Just be aware it's not very thorough. Airlines use Timatic and it's can get very long winded. I remember for example, if you're traveling to south africa with your kids, but without the other parent, you might need a parental consent letter. Yeah it's not technically a visa requirement, but it's still something that might get you turned away at the airport. It also doesn't seem to cover things like transiting countries. Indians might require a transit visa if they're flying (for example) from US to Germany to India.


----------



## Moulard (Feb 3, 2017)

Marlo13 said:


> Hi there I plan to come to Thailand as a tourist for 2 or 3 months, on arrival by air they give a stamp for a maximum of 30 days (visa exempt entry) is it possible to extend my stay whilst in Thailand for say another 30 to 60 days???

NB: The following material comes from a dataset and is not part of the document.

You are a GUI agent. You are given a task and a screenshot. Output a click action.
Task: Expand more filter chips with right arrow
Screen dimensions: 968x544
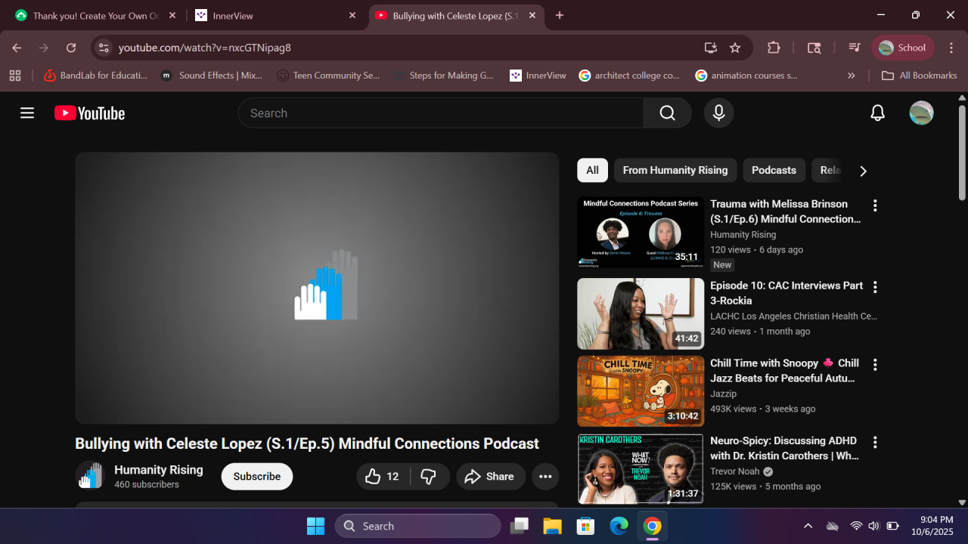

Assuming you are an Australian citizen, Australia is on the visa exempt scheme - which allows you to remain in the country for 30 days max. My understanding is that cannot renew them in country. You would have to exit the country and then reenter. Colloquially known as border runs. Note rules have changed and you can only enter the country twice per calendar year on the visa exempt scheme.

There is however a Special Tourist Visa eligible for Australian citizens and permanent residents that allows you to visit for up to 90 days. That may fit your needs.


----------



## Moulard (Feb 3, 2017)

arbella11 said:


> if you're traveling to south africa with your kids, but without the other parent, you might need a parental consent letter.


This is not just a South Africa thing and ties into obligations of signatory countries to the Conventions of the Rights of the Child, The Convention on Civil Aspects of International Child Abduction and more.

These sorts of checks are in place to prevent the removal of a child across international borders by one parent without the consent of the other parent.

Additionally, many countries (including Australia) will require both parents to agree to the issuing of a passport to a minor.


----------



## arbella11 (Aug 29, 2021)

Moulard said:


> This is not just a South Africa thing and ties into obligations of signatory countries to the Conventions of the Rights of the Child, The Convention on Civil Aspects of International Child Abduction and more.
> 
> These sorts of checks are in place to prevent the removal of a child across international borders by one parent without the consent of the other parent.
> 
> Additionally, many countries (including Australia) will require both parents to agree to the issuing of a <*SNIP*> passport to a minor.


What do you regard as visa-free? It shows US as e-visa and Canada as visa-free for my NL passport, while I do require an ESTA registration when flying into the US and eTA into Canada. I view them as equivalent, maybe there's a subtle difference?


----------